According to the Camera, Levy may bring a proposal before lawmakers in the coming year suggesting that the money saved from doing away with lengthy death-penalty litigation could instead go towards mental-heath or crime-prevention programs.
Such a proposal may pose a dilemma for conservative lawmakers, most of whom are in favor of retaining capital punishment but opposed to an increase in gun control.
How does gun control come into a debate on capital punishment?
With the cry for stricter gun legislation becoming louder in the wake of another horrendous crime, the school shooting in Newtown, Conn., many of those same conservative lawmakers have been advocating for an increase in mental-health programs as an alternative solution to gun control.
Levy’s potential plans could help pay for those mental-health programs. But if they were to support the funding of such programs using Levy’s suggested solution, it would mean giving up another conservative staple: capital punishment.
The question with Levy’s plan, however, may be the amount of money that could actually be redirected by doing away with death penalty litigation.
Colorado has not proven to be eager in its pursuit of the death penalty. According to the Camera, the state has executed one person since 1976, when capital punishment was reinstated.
There are currently three people on death row, and most don’t suspect that the trio will be joined by James Holmes or Austin Sigg.
Holmes, who is charged with killing 12 and injuring 58 others in an Aurora movie theater in July, is expected to plead not guilty by reason of mental illness. The 17-year-old Sigg, who confessed to the killing of Ridgeway in August, cannot be sentenced to death because of his age.

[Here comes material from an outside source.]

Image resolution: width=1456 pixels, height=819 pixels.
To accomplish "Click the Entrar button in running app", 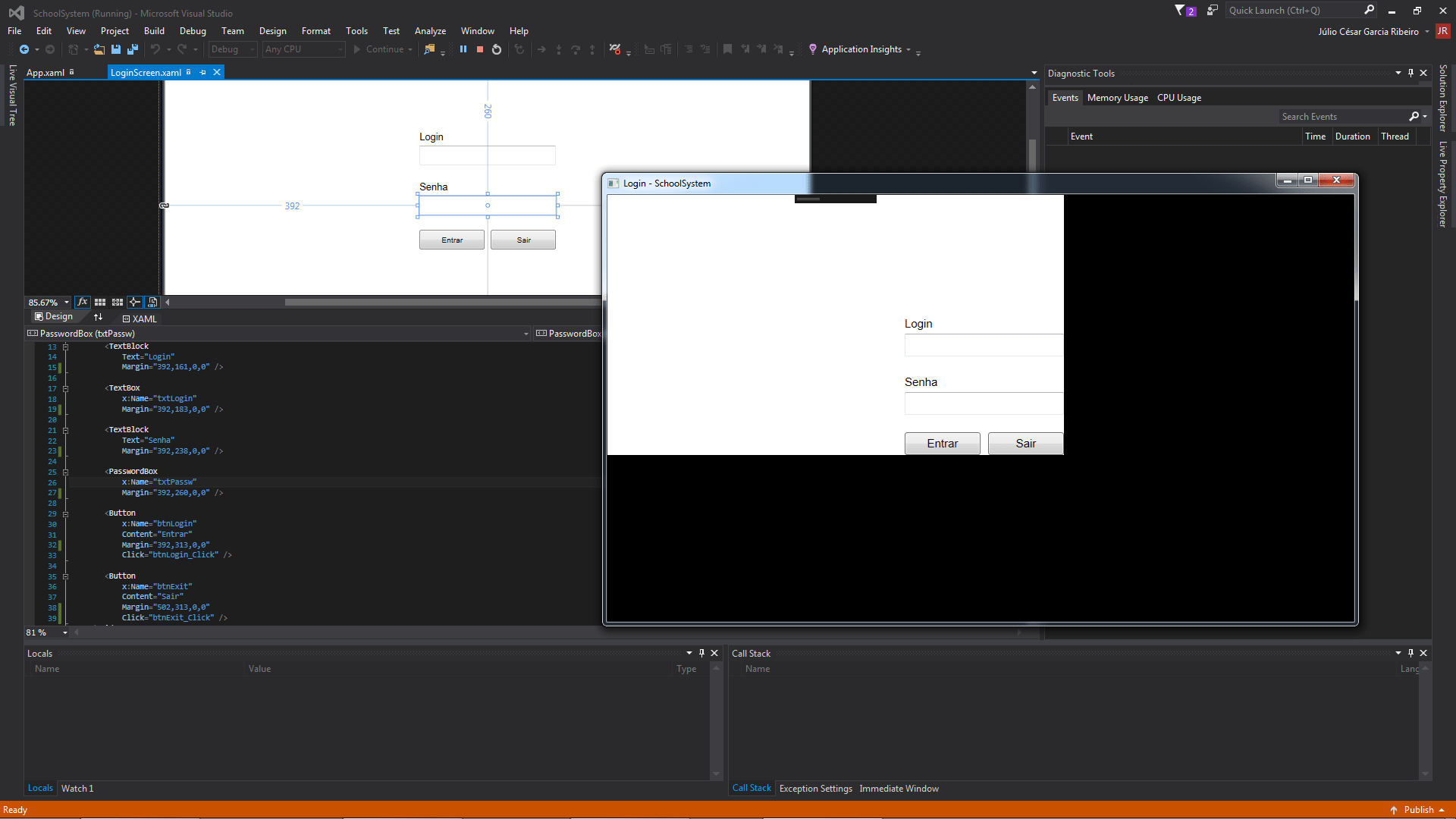I will [x=942, y=444].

Regardless of the amount of funding Colorado could redirect by ending capital punishment, one Republican told the Camera that changes in the statehouses could make the coming year an “ideal time” to seek a repeal of the death penalty.
That Republican is Attorney General John Suthers, who referenced the fact that a similar proposal to end the death penalty in 2009 failed by just one vote.

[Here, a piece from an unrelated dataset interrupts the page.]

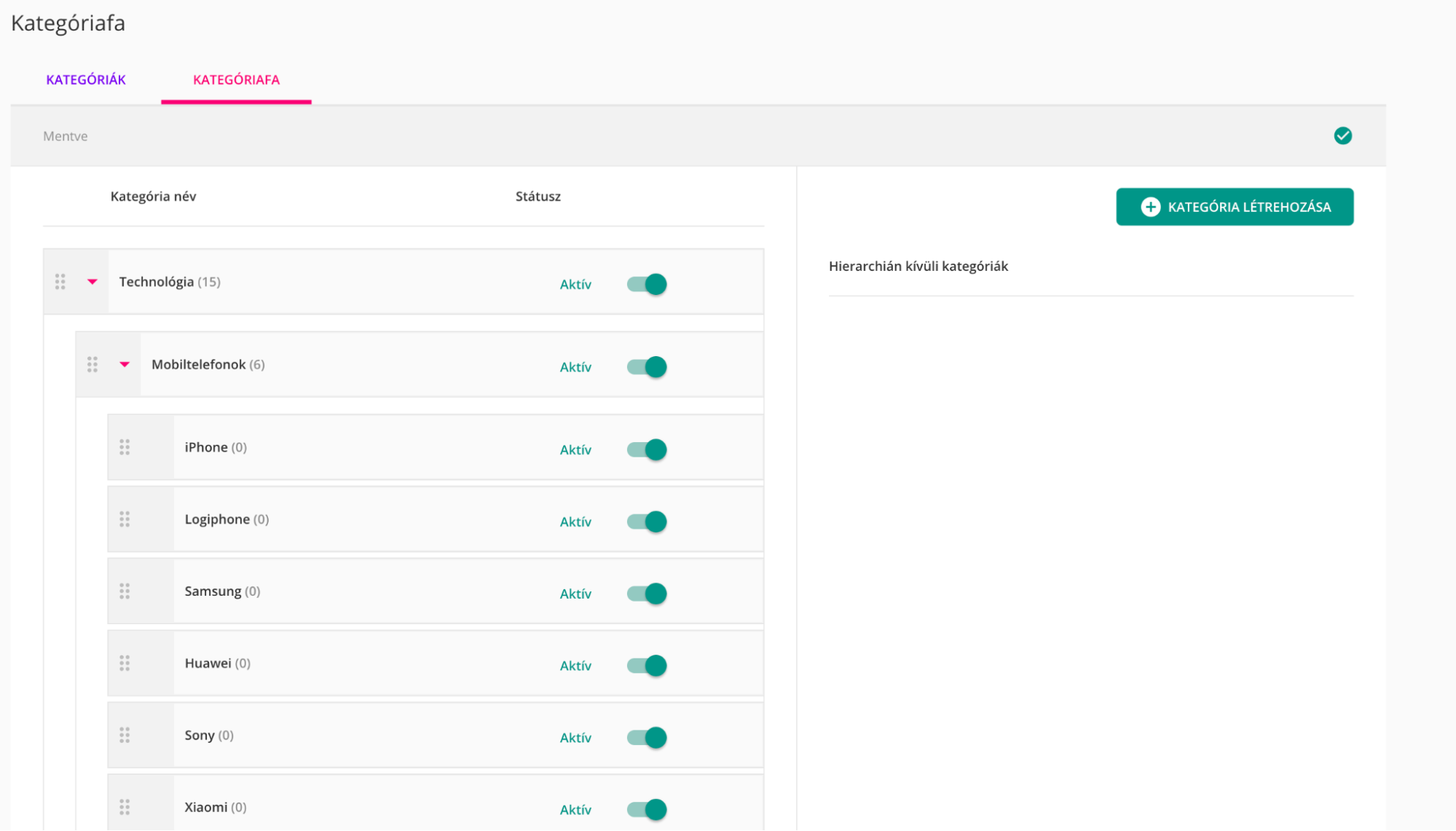Screen dimensions: 1456x831
Task: Click the drag handle next to Logiphone
Action: (x=125, y=519)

One new-found ally for repeal advocates could be now-Senate President-elect John Morse, D-Colorado Springs, one of the four Democrats who helped defeat that 2009 proposal.
“I recognize that usually when you have an Aurora or a Columbine, you end up with somebody who’s so profoundly mentally ill that we really don’t have the death penalty as an option,” Morse told the newspaper. “If, in fact, it is introduced as a bill this year, I will struggle with it but likely will end up voting to repeal.”
Gov. John Hickenlooper could be a key player in the debate too.
While he has made his support of adding new mental health programs to the state budget in 2013 well known, he has not yet picked a side in the capital punishment debate.